Food impacts our wellbeing far beyond providing us with the fuel we need to get through the day. Eating well and sharing meals with others influences our feelings of satisfaction, pleasure, and connectedness.
Our diet directly impacts the bacteria that live in our stomachs and can affect everything from your health to wellbeing, to energy levels and mood.
Healing and looking after our gut can lead to increased happiness!
- Move freely.
Moving, or flowing, is essential for self-care. Doctors have long recommended a minimum of 30 minutes of exercise per day. The form it takes depends on you but finding something you enjoy will make it easier to keep it up. So, whether it’s dancing in the living room or training for a marathon, exercise can distract from your worries and improve self-confidence and your mood. In addition, it stimulates parts of that brain that aren’t as responsive when you’re feeling depressed by releasing dopamine, norepinephrine, and serotonin that can greatly improve your mood and energy levels.
- Express yourself – and learn how to say no.
Saying no is a challenge even for the most assertive of us. When a family member, friend, or colleague asks for or needs our time or attention when our energy is low, saying yes can lead to increased stress levels, irritability, and even anxiety. It takes practice but learning to say no is a healthy and essential part of successfully integrating self-care into your life.
- Talk it out.
Talking, and listening, are essential for healing and growing, yet many struggle to open themselves up to share intimate details or feelings that we carry inside. While talking and leaning on others can be frightening, whether they be family, friends, or support group members, it gets easier. Plus, it provides perspective and builds connectedness and strength.
Healing through sharing is increasingly gaining ground and recognized as an essential step in the self-care process.
Why not try logging off social media for a day?
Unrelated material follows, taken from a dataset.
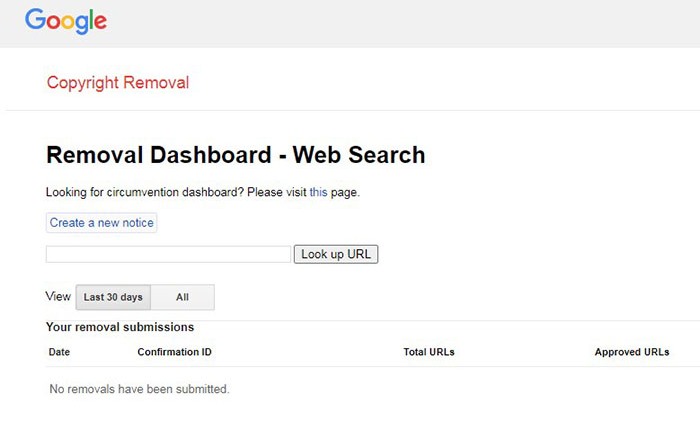The width and height of the screenshot is (700, 439).
Task: Show All removal submissions
Action: (182, 297)
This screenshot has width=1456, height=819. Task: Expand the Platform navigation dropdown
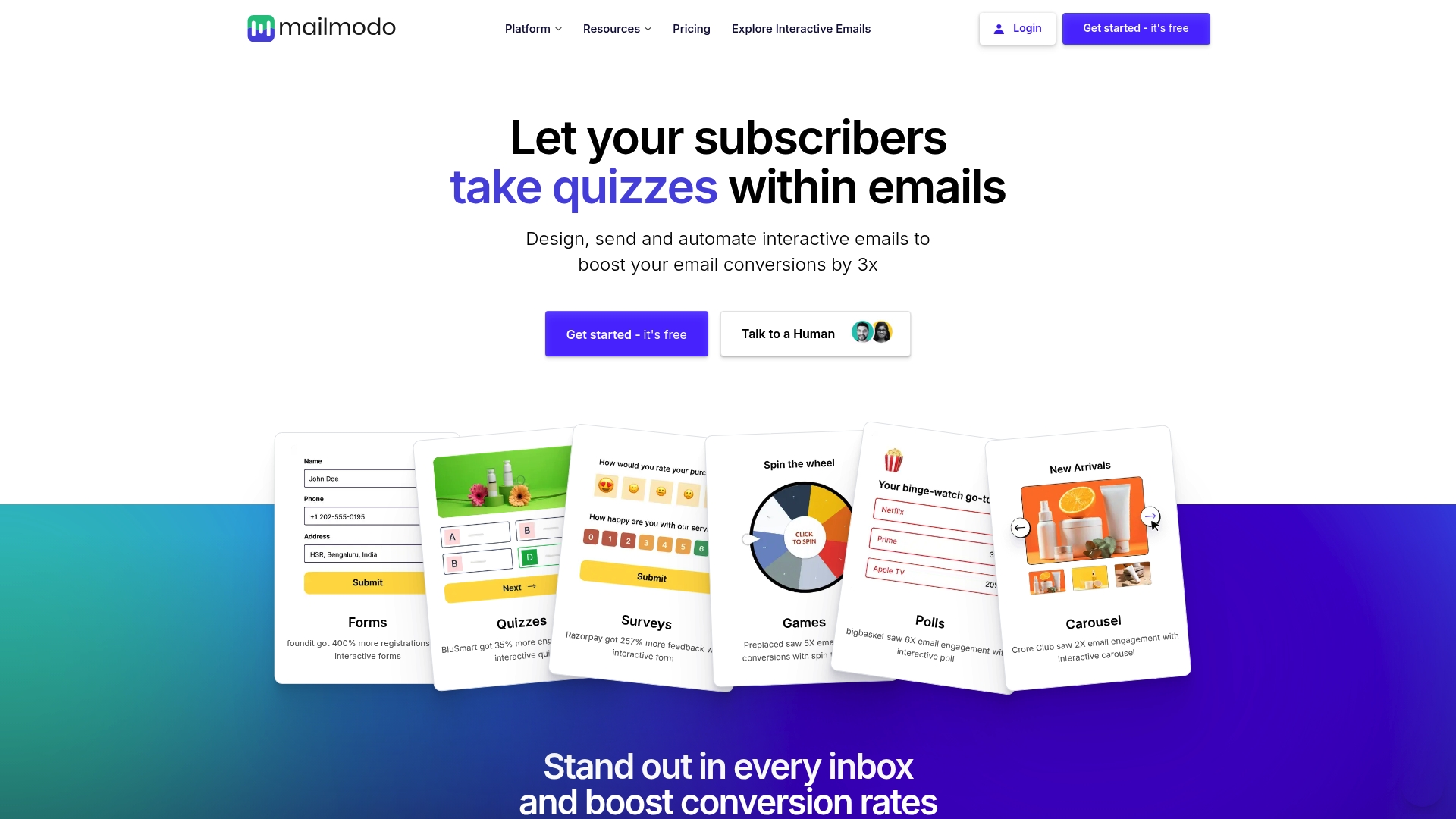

Reducing, if not stopping, using social media for a few hours or days may reduce trivial distractions, allowing you to channel that extra time you gain in responding to the various opportunities and challenges in your life. Giving yourself internet-free time can help you to focus on and reconnect with those around you.
- It’s OK not to be OK.
Self-care and self-love begin with being kind to yourself and working towards self-acceptance. It’s a process that takes time, energy, and commitment – and one full of both challenges and opportunities. The road to self-discovery is seldom direct; the journey can be laden with rewards and setbacks; accepting both the highs and the lows as learning opportunities can help stave off unnecessary pressure and disappointment.
- Do what makes you happy.
While this may seem the antithesis to the standard definition of good parenting, sometimes you need to put yourself and your needs first. This does not mean neglecting your responsibilities or ignoring the needs of those around you, but rather doing something special for yourself that makes you feel good. When you are happy, healthy, and optimistic, you and those around you benefit.
- Say yes.
To yourself. To life. To happiness. Saying yes, like saying no, this is both harder and easier than it seems but can lead to an increased feeling of satisfaction, connectedness, and peace.
“Nothing will work unless you do.”– Maya Angelou
Like starting a new exercise routine, self-care requires that you set achievable goals for yourself. If you aren’t used to setting personal time aside for you, scheduling an entire weekend may be impossible; start with small activities to ensure you don’t end up disappointing yourself. You´ll be amazed how quickly you´ll adapt to taking time and space for you – and how your mood and your energy levels will improve!
To help stave off any possible feelings of guilt that self-care may induce, you´ll do well to consider the following:
You cannot love others more than you love yourself.
You cannot offer patience if you are not patient with yourself.
You cannot be compassionate when you deny how you feel.
And finally, you cannot practice forgiveness if you cannot forgive yourself.